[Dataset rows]
◇ ◇ ◇ ◇ ◇ ◇ ◇

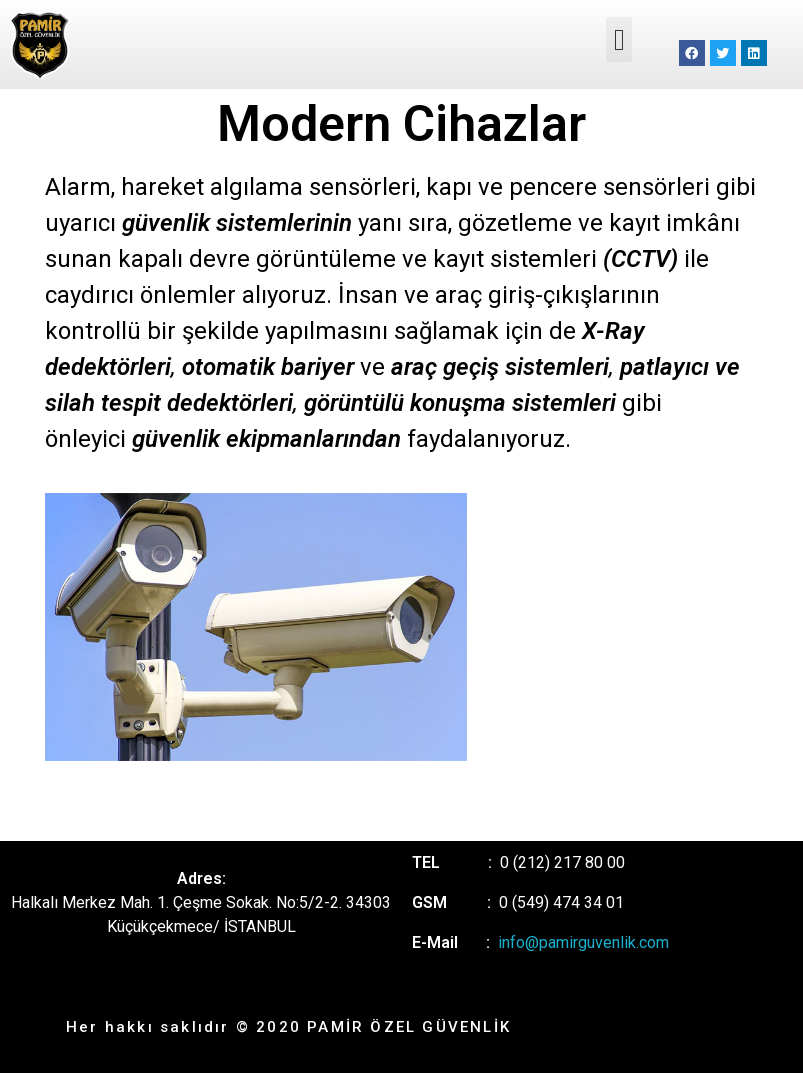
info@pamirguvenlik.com (583, 942)
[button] (619, 39)
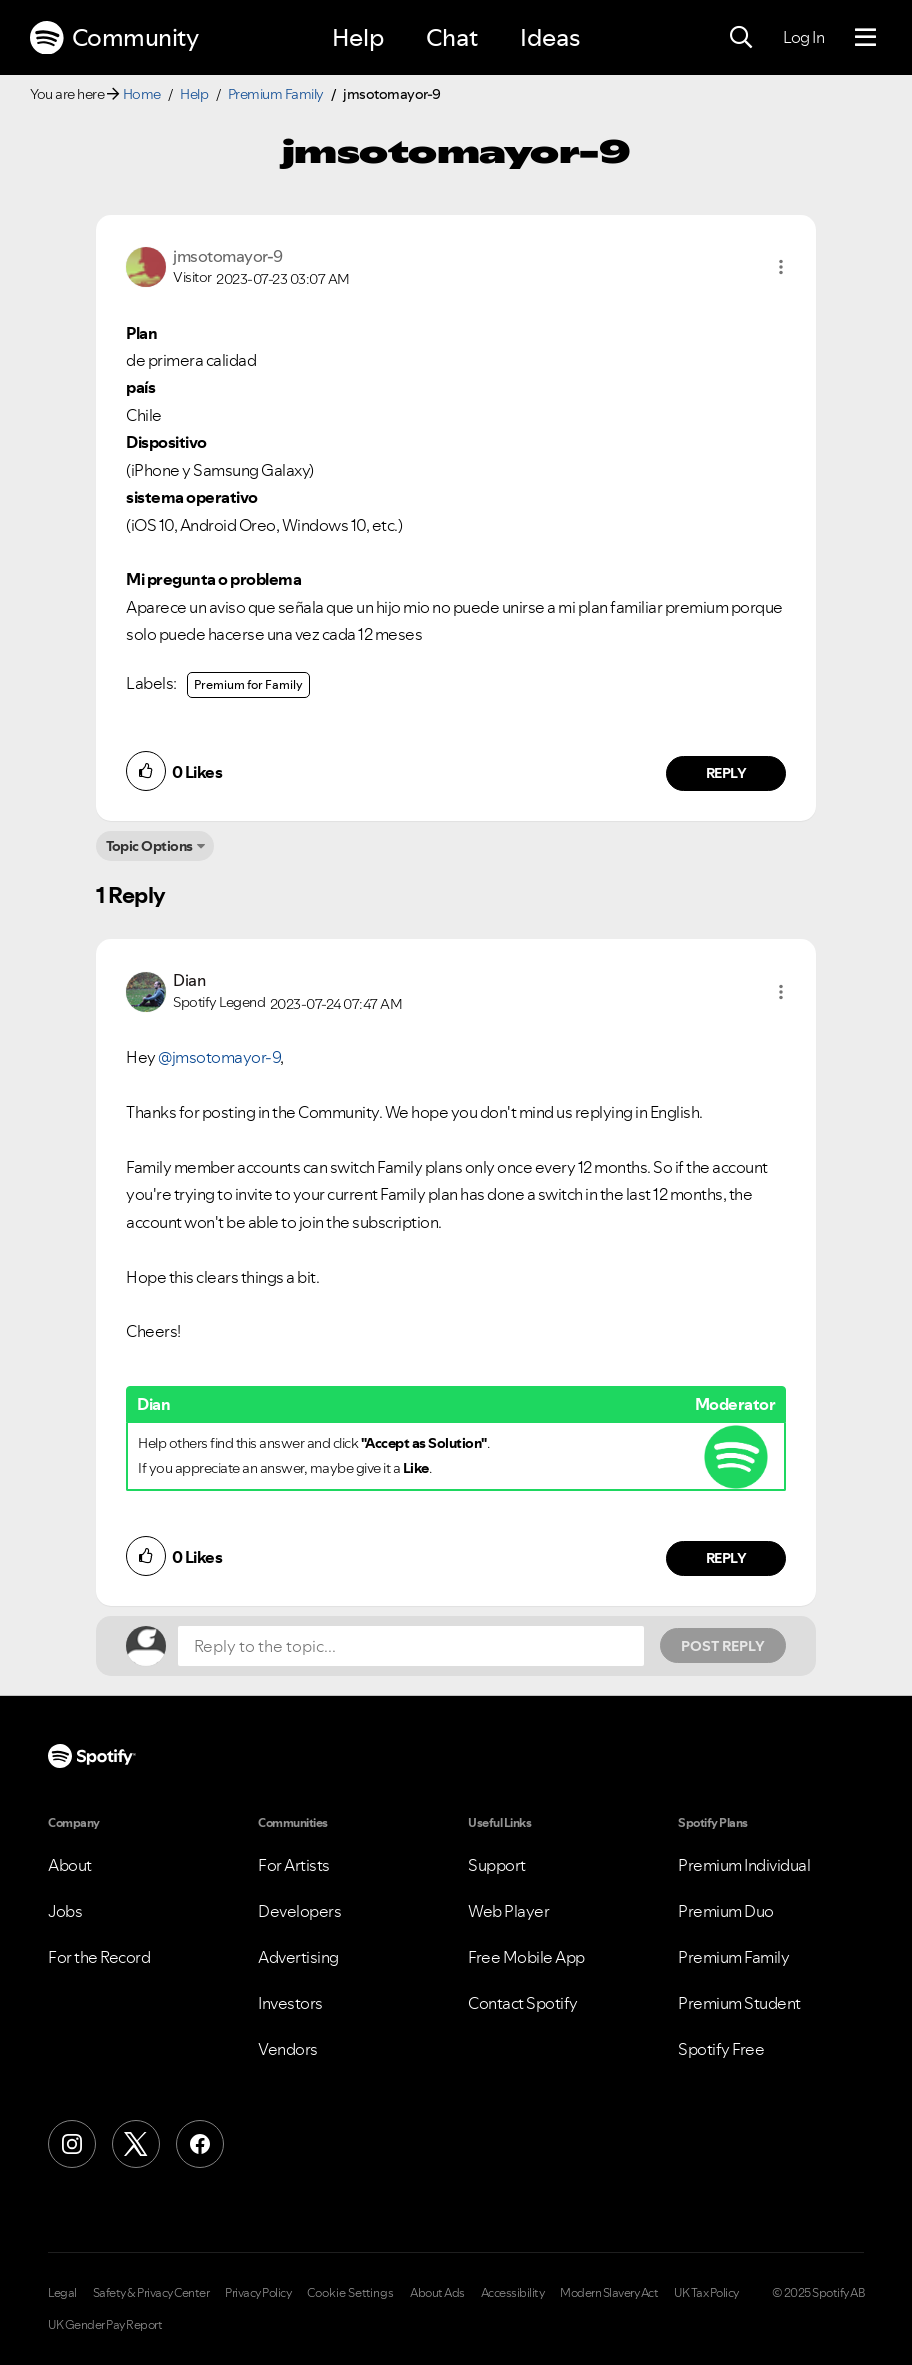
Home (142, 94)
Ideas (550, 37)
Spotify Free (721, 2049)
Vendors (288, 2049)
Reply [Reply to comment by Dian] (726, 1558)
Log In (803, 37)
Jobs (65, 1911)
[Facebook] (200, 2144)
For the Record (99, 1957)
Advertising (298, 1957)
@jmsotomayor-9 (219, 1057)
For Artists (294, 1865)
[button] (781, 267)
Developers (299, 1911)
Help (358, 37)
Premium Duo (726, 1911)
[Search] (741, 38)
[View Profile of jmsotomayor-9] (228, 256)
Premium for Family (248, 684)
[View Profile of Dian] (189, 980)
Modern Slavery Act (609, 2293)
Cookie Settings (350, 2293)
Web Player (508, 1911)
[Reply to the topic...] (411, 1646)
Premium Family (276, 94)
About (70, 1865)
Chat (452, 37)
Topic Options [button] (149, 846)
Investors (290, 2003)
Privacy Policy (258, 2293)
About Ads (437, 2293)
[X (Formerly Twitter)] (136, 2144)
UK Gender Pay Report (105, 2325)
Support (497, 1865)
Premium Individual (744, 1865)
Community (114, 38)
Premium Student (739, 2003)
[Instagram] (72, 2144)
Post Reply (723, 1646)
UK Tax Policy (706, 2293)
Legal (62, 2293)
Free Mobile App (526, 1957)
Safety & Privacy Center (151, 2293)
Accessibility (513, 2293)
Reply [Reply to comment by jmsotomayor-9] (726, 773)
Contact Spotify (523, 2003)
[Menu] (865, 38)
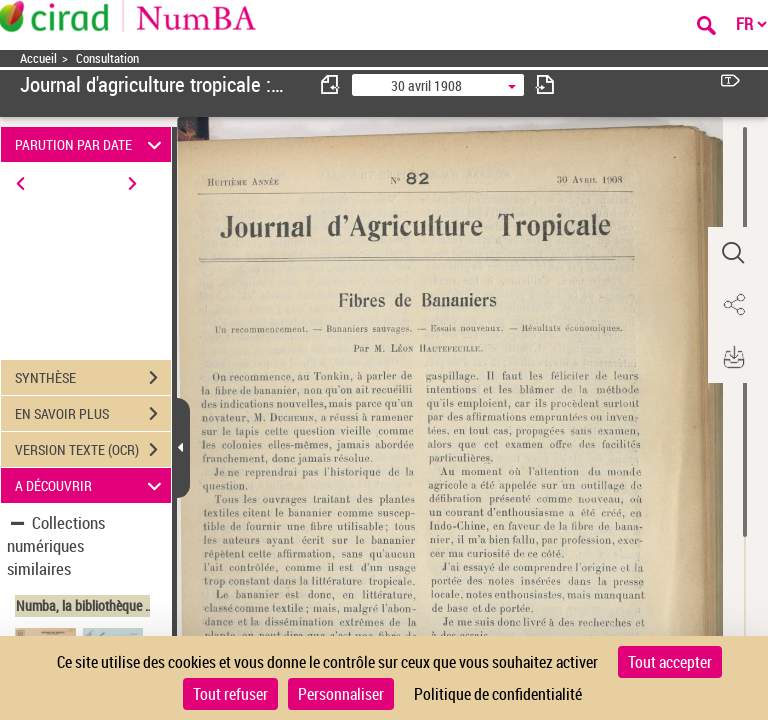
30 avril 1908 (426, 85)
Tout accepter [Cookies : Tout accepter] (670, 662)
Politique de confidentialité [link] (498, 694)
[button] (733, 253)
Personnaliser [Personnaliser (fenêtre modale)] (341, 694)
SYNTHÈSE (93, 378)
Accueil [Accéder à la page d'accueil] (38, 58)
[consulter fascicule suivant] (545, 84)
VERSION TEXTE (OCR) (93, 450)
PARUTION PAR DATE (91, 144)
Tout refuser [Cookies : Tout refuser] (230, 694)
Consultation (107, 58)
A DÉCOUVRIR (91, 485)
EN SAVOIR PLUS (93, 414)
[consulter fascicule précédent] (331, 84)
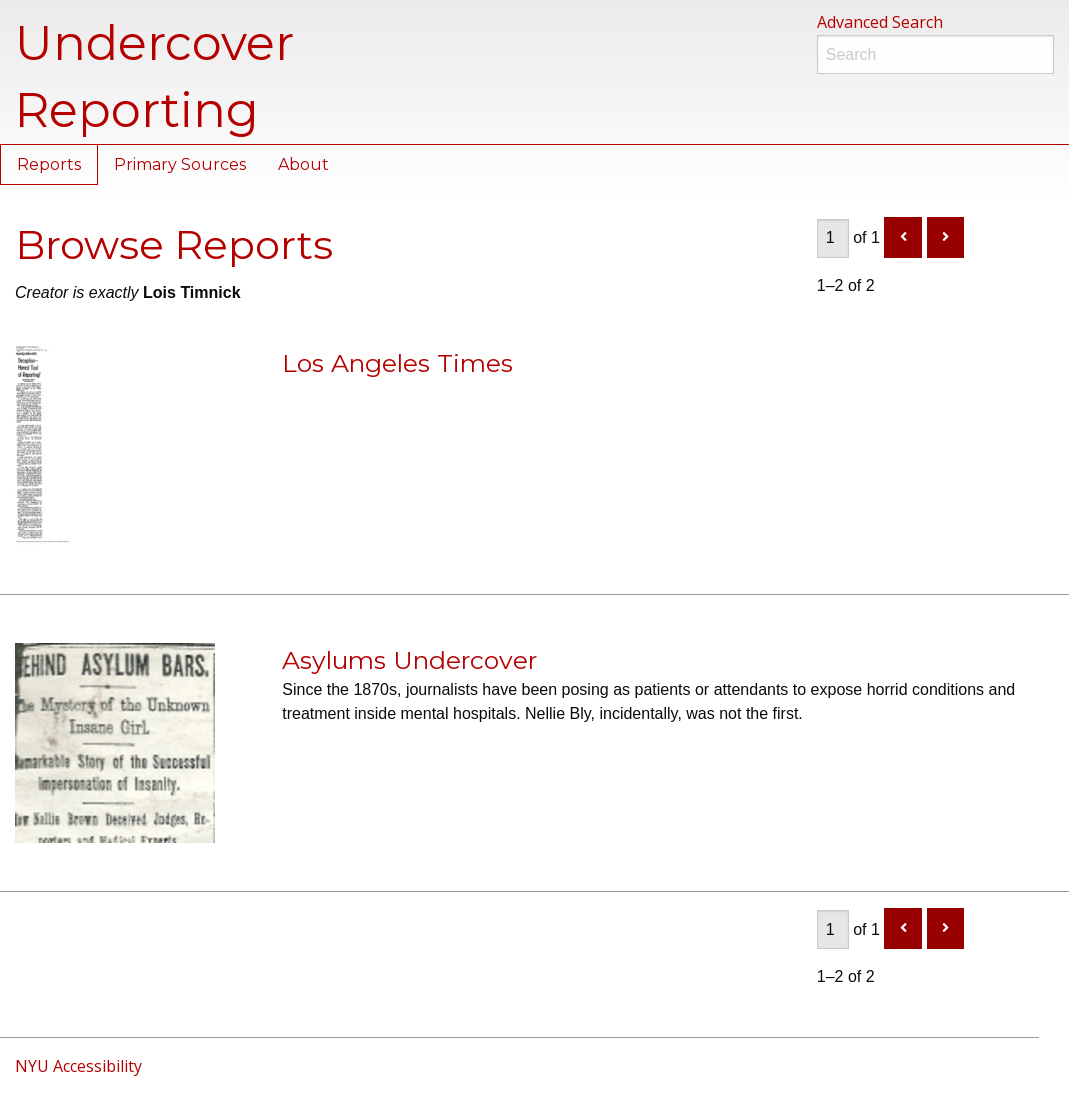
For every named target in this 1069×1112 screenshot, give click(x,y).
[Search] (935, 54)
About (303, 164)
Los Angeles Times (397, 363)
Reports (49, 164)
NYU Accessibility (78, 1066)
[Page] (833, 238)
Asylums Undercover (409, 660)
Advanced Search (880, 22)
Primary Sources (180, 164)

◇ ◇ ◇ ◇ ◇ ◇ ◇

| Task to carry out |
Can you rewrite the data above with each "Premium" replaced by "Subscription", changing nothing else and omitting the pictures?

| Written answer |
info@pamirguvenlik.com (583, 942)
[button] (619, 39)
Home (142, 94)
Ideas (550, 37)
Spotify Free (721, 2049)
Vendors (288, 2049)
Reply [Reply to comment by Dian] (726, 1558)
Log In (803, 37)
Jobs (65, 1911)
[Facebook] (200, 2144)
For the Record (99, 1957)
Advertising (298, 1957)
@jmsotomayor-9 (219, 1057)
For Artists (294, 1865)
[button] (781, 267)
Developers (299, 1911)
Help (358, 37)
Subscription Duo (726, 1911)
[Search] (741, 38)
[View Profile of jmsotomayor-9] (228, 256)
Subscription for Family (248, 684)
[View Profile of Dian] (189, 980)
Modern Slavery Act (609, 2293)
Cookie Settings (350, 2293)
Web Player (508, 1911)
[Reply to the topic...] (411, 1646)
Subscription Family (276, 94)
About (70, 1865)
Chat (452, 37)
Topic Options [button] (149, 846)
Investors (290, 2003)
Privacy Policy (258, 2293)
About Ads (437, 2293)
[X (Formerly Twitter)] (136, 2144)
UK Gender Pay Report (105, 2325)
Support (497, 1865)
Subscription Individual (744, 1865)
Community (114, 38)
Subscription Student (739, 2003)
[Instagram] (72, 2144)
Post Reply (723, 1646)
UK Tax Policy (706, 2293)
Legal (62, 2293)
Free Mobile App (526, 1957)
Safety & Privacy Center (151, 2293)
Accessibility (513, 2293)
Reply [Reply to comment by jmsotomayor-9] (726, 773)
Contact Spotify (523, 2003)
[Menu] (865, 38)
30 avril 1908 (426, 85)
Tout accepter [Cookies : Tout accepter] (670, 662)
Politique de confidentialité [link] (498, 694)
[button] (733, 253)
Personnaliser [Personnaliser (fenêtre modale)] (341, 694)
SYNTHÈSE (93, 378)
Accueil [Accéder à la page d'accueil] (38, 58)
[consulter fascicule suivant] (545, 84)
VERSION TEXTE (OCR) (93, 450)
PARUTION PAR DATE (91, 144)
Tout refuser [Cookies : Tout refuser] (230, 694)
Consultation (107, 58)
A DÉCOUVRIR (91, 485)
EN SAVOIR PLUS (93, 414)
[consulter fascicule précédent] (331, 84)
For every named target in this 1069×1112 screenshot, give click(x,y).
[Search] (935, 54)
About (303, 164)
Los Angeles Times (397, 363)
Reports (49, 164)
NYU Accessibility (78, 1066)
[Page] (833, 238)
Asylums Undercover (409, 660)
Advanced Search (880, 22)
Primary Sources (180, 164)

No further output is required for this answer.